## Description

Instructions

- Optical Flow is a team project. The maximum size of a team is three students. The same team will carry forward for Part B and Part C. You are not permitted to do this individually.

A team is not allowed to collaborate with another team. Only one individual from each team must submit the code for this part.

Maximum late days allowed for this part of the project is the average of the late days of the two or three students in the team. The late days used will be subtracted from the individual tally of late days for each student.

- You must make one submission on Canvas. We recommend that you include a README.txt file in your submis-sions to help us execute your code correctly.

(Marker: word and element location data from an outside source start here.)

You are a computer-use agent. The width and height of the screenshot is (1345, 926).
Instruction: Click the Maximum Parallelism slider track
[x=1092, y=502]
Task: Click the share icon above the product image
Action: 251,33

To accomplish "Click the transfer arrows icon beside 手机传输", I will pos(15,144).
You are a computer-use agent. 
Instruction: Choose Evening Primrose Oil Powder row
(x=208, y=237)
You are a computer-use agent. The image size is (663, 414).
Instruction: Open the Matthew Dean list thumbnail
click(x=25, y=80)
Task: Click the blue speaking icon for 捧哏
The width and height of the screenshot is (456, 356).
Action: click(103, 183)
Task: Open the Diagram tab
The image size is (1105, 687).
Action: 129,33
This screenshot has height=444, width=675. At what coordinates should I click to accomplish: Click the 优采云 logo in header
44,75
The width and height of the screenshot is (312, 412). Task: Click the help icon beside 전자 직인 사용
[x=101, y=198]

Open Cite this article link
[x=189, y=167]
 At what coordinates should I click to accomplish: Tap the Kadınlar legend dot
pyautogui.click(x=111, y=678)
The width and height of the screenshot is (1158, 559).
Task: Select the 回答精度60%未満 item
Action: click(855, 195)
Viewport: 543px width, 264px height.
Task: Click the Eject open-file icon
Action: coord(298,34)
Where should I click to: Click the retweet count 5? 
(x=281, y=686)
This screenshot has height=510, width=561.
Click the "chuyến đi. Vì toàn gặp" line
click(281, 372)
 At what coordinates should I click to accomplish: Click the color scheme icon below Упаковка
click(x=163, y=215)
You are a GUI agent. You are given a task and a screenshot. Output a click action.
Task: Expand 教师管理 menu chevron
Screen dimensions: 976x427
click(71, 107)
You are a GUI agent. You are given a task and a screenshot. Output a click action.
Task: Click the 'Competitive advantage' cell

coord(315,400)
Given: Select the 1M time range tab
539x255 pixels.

– Place your code and resulting videos for part A into a folder named “OpticalFlow”. Submit this as a zip file named <Group_Number>_Project4A.zip

- Your submission folder should include the following:

– your .py scripts for the required functions

– .py demo scripts for generating the tracked videos

– any .py files with helper functions for your code, e.g. Harris corners or Shi-Tomasi corners

– the input video/s you use

– the resulting output tracked video/s

– a .pdf document containing an image of the selected features overlaid over the first video frame; on top of the first frame, plot the points which have moved out of frame at some point along the sequence; additional features of implementation and references to third-party code

- This handout provides instructions for the code in Python. You are not permitted to use MATLAB for this project.

- Feel free to create your own functions as and when needed to modularize the code. For Python, add all functions in a helper.py file and import the file in all the required scripts.

- Start early! If you get stuck, please post your questions on Piazza or come to office hours!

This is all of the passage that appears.